Nexen Inc. has begun production from the 12th pad at its Long Lake oil sands project and steaming of the 13th pad, saying it is adjusting work to quality of the complex resource in the southern Athabasca region of Alberta (OGJ Online, Apr. 16, 2012).

The company is using steam-assisted gravity drainage to produce bitumen for an integrated upgrader that gasifies asphaltenes in the bitumen into synthesis gas for use as a fuel and source of hydrogen for a hydrocracker.

It expects to achieve production of 30,000-44,000 b/d from the first 11 pads this year or next and of 11,000-17,000 from the 12th and 13th pads in 2014-15.

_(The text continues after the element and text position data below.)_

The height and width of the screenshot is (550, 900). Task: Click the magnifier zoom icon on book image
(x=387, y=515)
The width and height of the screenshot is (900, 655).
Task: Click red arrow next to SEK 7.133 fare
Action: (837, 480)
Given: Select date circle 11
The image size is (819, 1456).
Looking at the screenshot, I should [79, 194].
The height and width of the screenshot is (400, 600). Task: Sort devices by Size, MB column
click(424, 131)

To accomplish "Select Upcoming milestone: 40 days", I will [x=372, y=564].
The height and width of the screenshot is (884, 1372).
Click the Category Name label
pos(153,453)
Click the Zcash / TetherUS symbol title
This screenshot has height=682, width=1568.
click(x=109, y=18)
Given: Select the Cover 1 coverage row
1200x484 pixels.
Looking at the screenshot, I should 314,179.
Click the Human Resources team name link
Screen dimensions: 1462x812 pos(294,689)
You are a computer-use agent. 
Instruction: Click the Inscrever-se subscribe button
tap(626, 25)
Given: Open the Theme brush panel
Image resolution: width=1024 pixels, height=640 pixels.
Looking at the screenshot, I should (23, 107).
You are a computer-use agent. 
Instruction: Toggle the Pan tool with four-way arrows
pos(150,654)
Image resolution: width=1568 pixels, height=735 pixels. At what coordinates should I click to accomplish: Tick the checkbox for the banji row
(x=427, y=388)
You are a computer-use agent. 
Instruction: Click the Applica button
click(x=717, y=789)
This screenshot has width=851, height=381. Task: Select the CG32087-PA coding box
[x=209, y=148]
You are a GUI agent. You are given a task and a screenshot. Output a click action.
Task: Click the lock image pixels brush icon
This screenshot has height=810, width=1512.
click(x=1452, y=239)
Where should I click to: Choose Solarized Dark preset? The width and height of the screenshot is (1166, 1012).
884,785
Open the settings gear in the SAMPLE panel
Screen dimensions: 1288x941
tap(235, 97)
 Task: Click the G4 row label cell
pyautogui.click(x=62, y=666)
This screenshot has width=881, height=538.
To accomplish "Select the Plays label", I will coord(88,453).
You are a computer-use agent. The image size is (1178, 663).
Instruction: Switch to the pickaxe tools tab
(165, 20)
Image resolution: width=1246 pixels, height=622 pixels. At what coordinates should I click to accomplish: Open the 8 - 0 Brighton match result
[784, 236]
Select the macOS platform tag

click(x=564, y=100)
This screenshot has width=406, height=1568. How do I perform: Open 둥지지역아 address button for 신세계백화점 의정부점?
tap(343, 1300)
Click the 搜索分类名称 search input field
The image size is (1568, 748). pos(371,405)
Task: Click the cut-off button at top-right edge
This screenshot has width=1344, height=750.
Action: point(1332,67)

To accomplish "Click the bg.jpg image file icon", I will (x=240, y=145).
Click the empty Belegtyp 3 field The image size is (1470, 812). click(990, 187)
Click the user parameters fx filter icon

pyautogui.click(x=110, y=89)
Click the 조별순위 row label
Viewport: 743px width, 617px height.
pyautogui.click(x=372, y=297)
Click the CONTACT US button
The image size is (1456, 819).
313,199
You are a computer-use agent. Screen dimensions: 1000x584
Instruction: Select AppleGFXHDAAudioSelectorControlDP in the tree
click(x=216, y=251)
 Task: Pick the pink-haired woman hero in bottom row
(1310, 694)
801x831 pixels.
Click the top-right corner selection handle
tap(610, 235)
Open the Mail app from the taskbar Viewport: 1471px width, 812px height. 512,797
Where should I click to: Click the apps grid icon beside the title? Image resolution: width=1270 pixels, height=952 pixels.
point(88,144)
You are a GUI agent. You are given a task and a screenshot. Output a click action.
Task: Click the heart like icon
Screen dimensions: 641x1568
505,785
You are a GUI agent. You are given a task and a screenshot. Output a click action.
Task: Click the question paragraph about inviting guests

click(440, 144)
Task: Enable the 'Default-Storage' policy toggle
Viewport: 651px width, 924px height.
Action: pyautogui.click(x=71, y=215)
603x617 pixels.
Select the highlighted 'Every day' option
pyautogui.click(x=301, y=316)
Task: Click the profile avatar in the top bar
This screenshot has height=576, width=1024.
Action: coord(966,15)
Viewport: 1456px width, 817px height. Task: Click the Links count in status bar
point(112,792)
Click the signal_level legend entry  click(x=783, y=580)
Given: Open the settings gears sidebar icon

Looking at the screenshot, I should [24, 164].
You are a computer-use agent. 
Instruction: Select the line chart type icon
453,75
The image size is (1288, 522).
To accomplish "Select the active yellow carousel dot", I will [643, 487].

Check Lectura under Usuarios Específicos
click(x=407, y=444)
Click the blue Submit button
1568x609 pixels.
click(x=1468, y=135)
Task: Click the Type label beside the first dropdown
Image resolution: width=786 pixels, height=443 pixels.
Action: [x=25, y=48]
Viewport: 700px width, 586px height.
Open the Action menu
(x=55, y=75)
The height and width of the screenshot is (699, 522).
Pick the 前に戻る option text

The project is designed eventually to produce 72,000 b/d of bitumen, from which the upgrader will yield 60,000 b/d of synthetic crude oil. The upgrader began operation in 2009 and has achieved as much as 60% overall capacity utilization during tests.

Actual project production, recently reported at 34,500 b/d, is slightly more than half original expectations.

In a new report, Nexen says it is adapting to the presence of lean zones of mobile water that draw large amounts of steam early and reduce production and increase steam-oil ratios (SORs). Once mobile water heats, performance improves. Nexen says high fluid rates reduce time to improvement.

In response to multiple channeling events in the Long Lake resource, the company has increased the frequency of core-hole drilling. Well performance from the first 10 pads showed discontinuous shales act as barriers to steam-chamber growth when enough of them exist. Nexen drilled more than 200 core holes last winter and plans similar programs during the next 3 years.

It says one of several lessons from Long Lake is the “need for resource calibration−understanding [the] relationship between clean sand, shales, lean zones, and their impact on rate and SOR.”